CORE: Contrastive Reflection Enables Rapid Improvements in Reasoning
2026-05-27 • Artificial Intelligence
Artificial Intelligence
AI summaryⓘ
The authors introduce a new method called Contrastive Reflection (CORE) to help language models improve their reasoning using fewer examples and attempts. CORE works by comparing past reasoning attempts, noticing what worked and what didn’t, and turning those observations into short, easy-to-understand descriptions. This method improves learning speed and requires less computing power than other approaches. The authors tested CORE on four reasoning tasks and found it learns faster and is more efficient in using memory and prompts. They suggest that using these natural language insights is a simpler and clearer way for models to get better at reasoning.
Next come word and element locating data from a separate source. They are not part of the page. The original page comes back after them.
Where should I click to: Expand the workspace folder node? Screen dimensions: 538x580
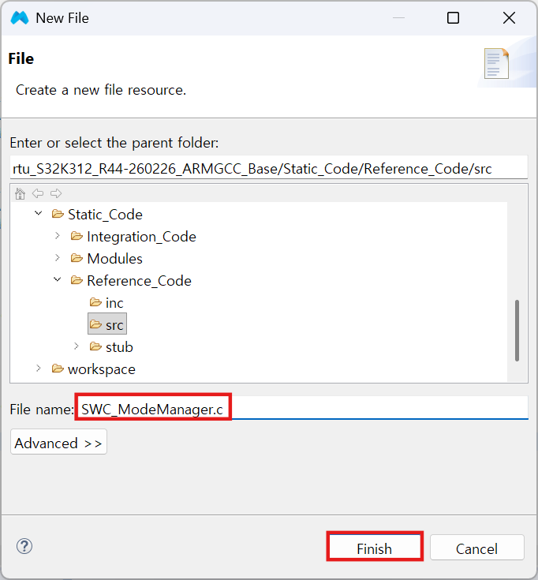39,369
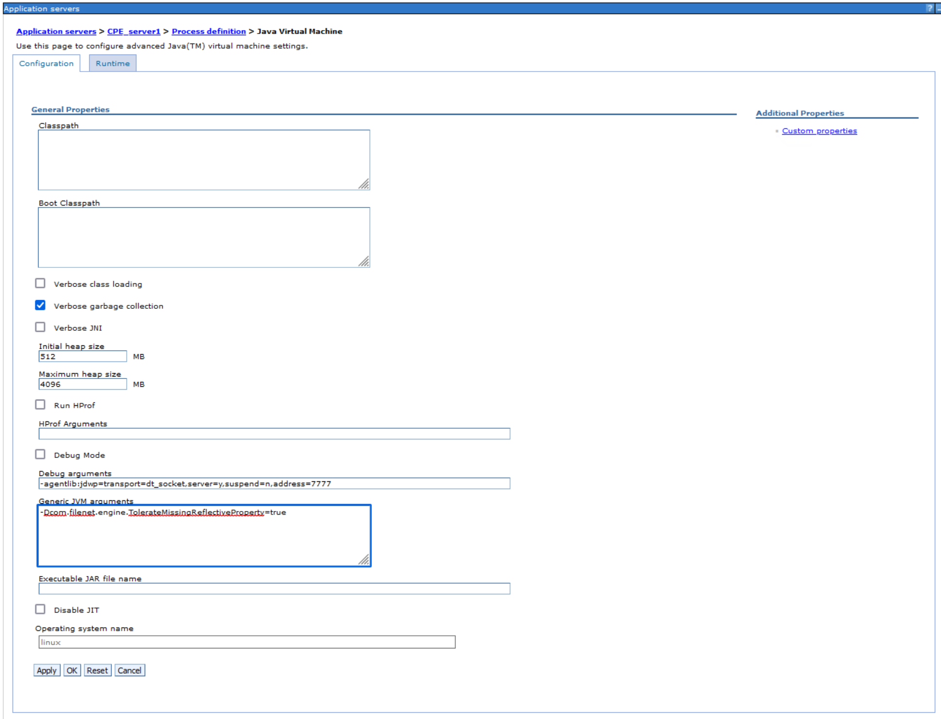This screenshot has width=941, height=719.
Task: Open the Application servers breadcrumb link
Action: (55, 31)
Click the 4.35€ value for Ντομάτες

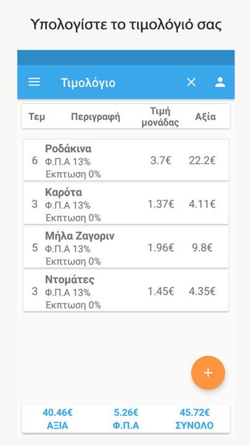(202, 292)
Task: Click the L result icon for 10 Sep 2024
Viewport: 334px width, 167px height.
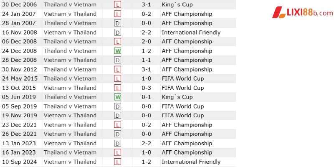Action: coord(117,162)
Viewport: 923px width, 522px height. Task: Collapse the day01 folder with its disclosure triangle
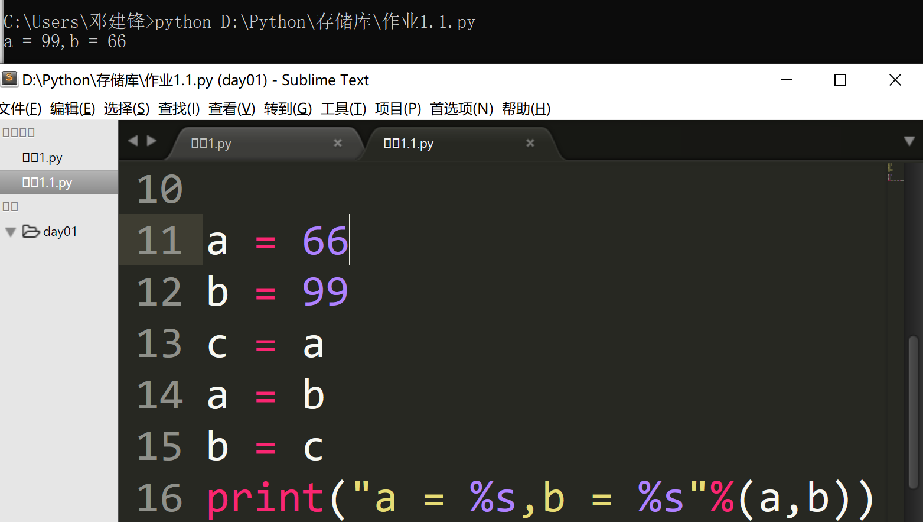click(x=10, y=231)
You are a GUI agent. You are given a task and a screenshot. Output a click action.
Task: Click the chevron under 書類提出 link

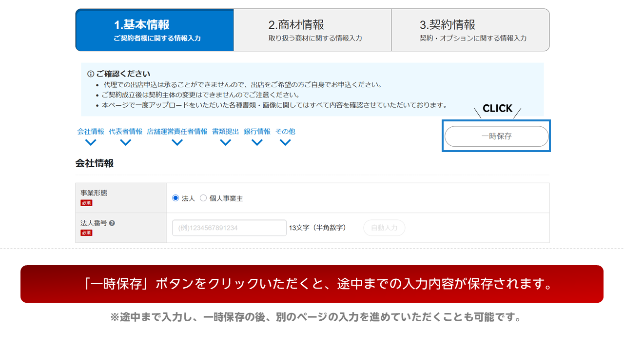[225, 142]
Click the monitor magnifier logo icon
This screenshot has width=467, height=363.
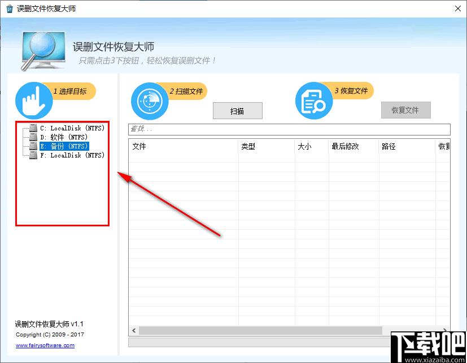[x=44, y=50]
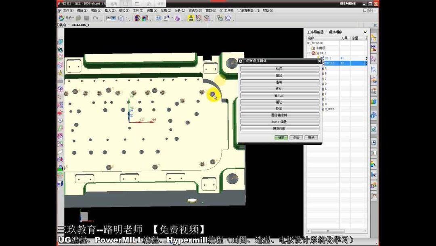Click the magnifier icon at the toolbar's right end
The width and height of the screenshot is (436, 246).
pos(228,18)
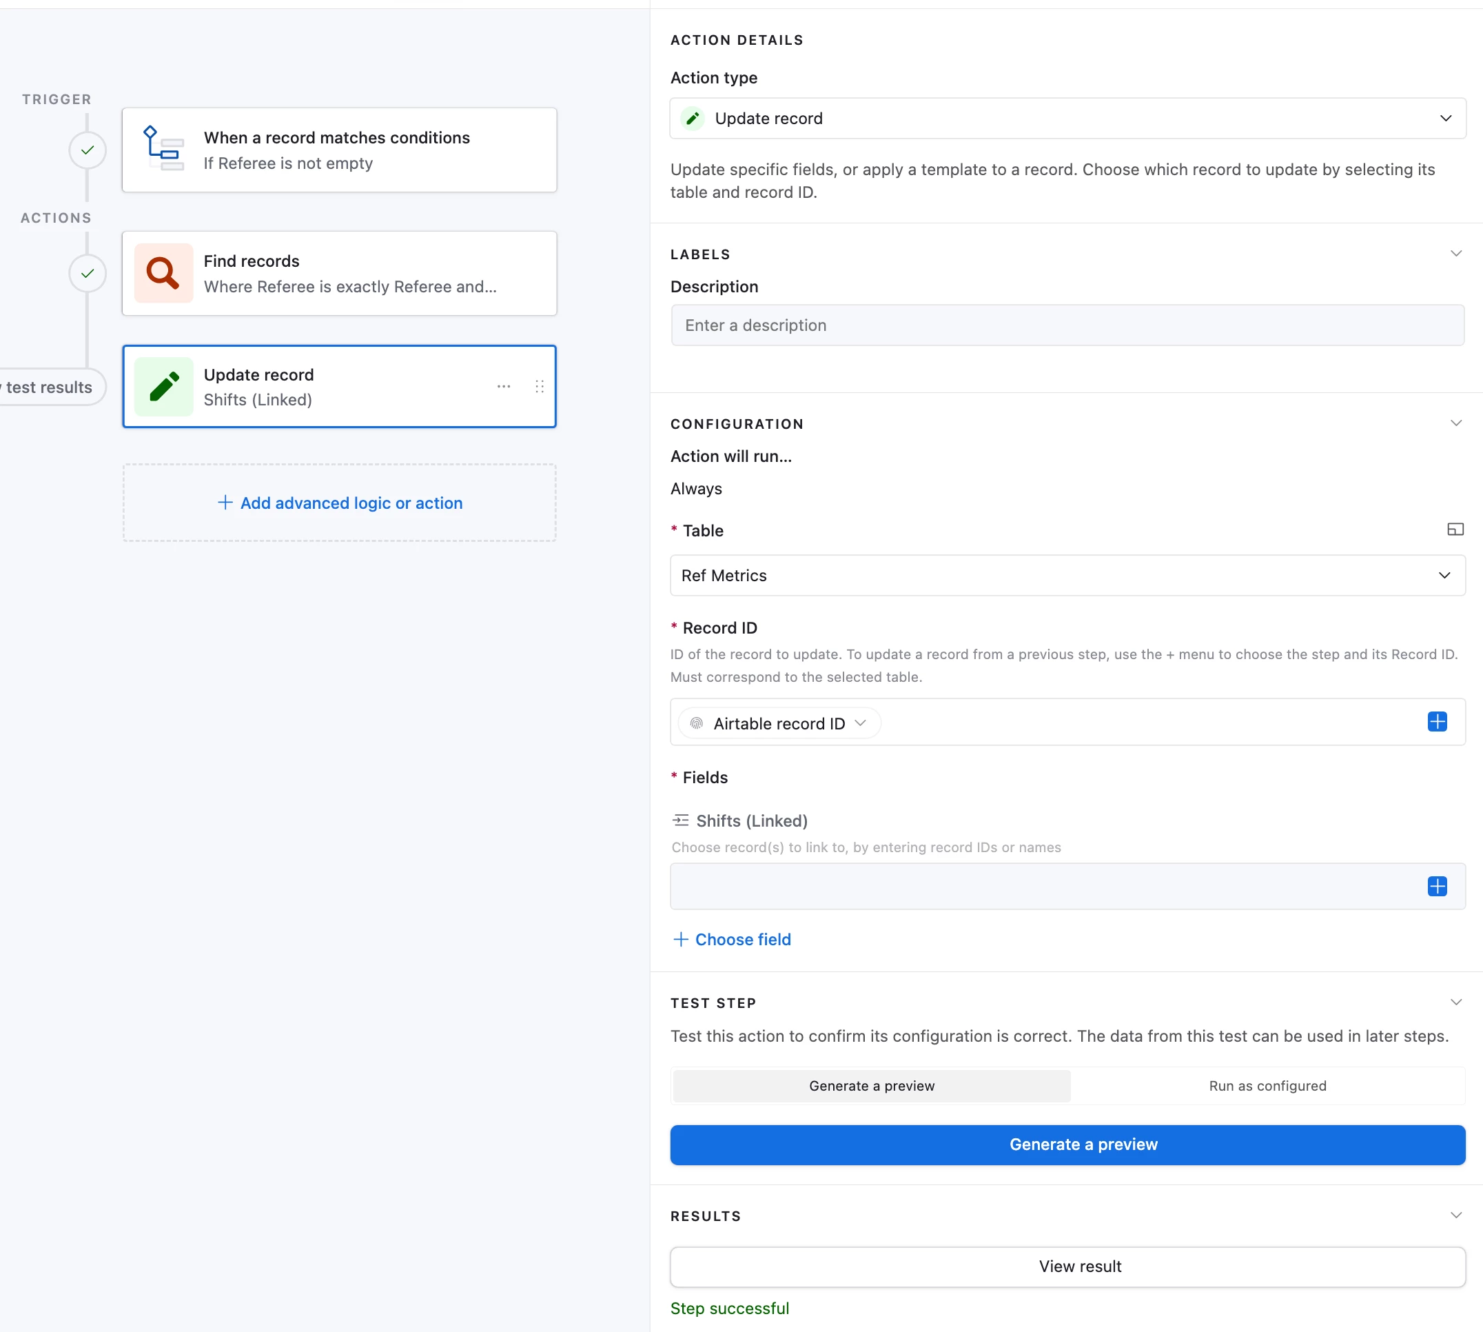Open the three-dots menu on Update record

pos(503,386)
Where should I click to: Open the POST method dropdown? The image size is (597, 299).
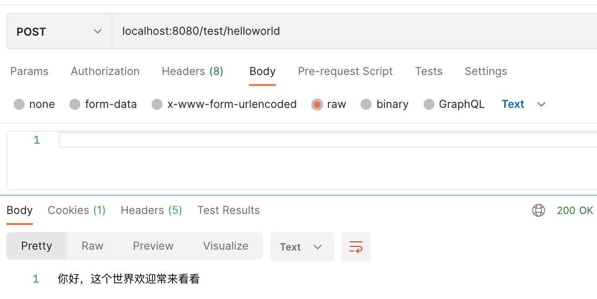[59, 32]
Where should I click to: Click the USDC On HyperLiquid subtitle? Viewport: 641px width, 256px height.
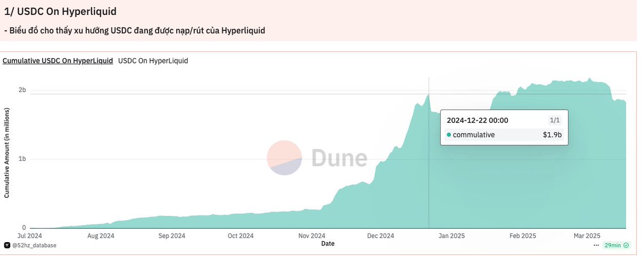(153, 61)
language modelsreasoning tasksnon-parametric learningContrastive Reflection (CORE)reasoning tracesparametric methodsprompt optimizationmodel rolloutsself-improvementcontext efficiency
Authors
Linas Nasvytis, Simon Jerome Han, Ben Prystawski, Satchel Grant, Noah D. Goodman, Judith E. Fan
Abstract
Language models can use verifiable rewards to improve at a wide variety of reasoning tasks. However, both parametric (e.g. RLVR) and non-parametric (e.g. prompt optimization) approaches to doing so typically require hundreds of training samples and thousands of model rollouts, making them expensive in the best case and intractable in the worst. To address this challenge, we introduce Contrastive Reflection (CORE), a non-parametric learning algorithm that compares past reasoning traces to generate insights: short natural-language descriptions of reasoning strategies and constraints that capture differences between successful and unsuccessful problem attempts. Across four reasoning tasks, we demonstrate that CORE enables more rapid improvement than both parametric (GRPO) and non-parametric (GEPA, episodic RAG, and MemRL) methods, while using fewer rollouts. Under fixed rollout budgets with as few as five training samples, we then show that CORE also achieves comparable or greater performance gains than each baseline. Finally, we highlight how CORE is also substantially more context-efficient than non-parametric baselines, requiring fewer prompt tokens while storing learned knowledge as compact, interpretable natural-language insights. Our results therefore suggest that distilling contrasts between successful and unsuccessful reasoning traces into abstract and useful insights can provide a more efficient and interpretable route to model self-improvement than weight updates, prompt optimization, or direct reuse of stored reasoning traces.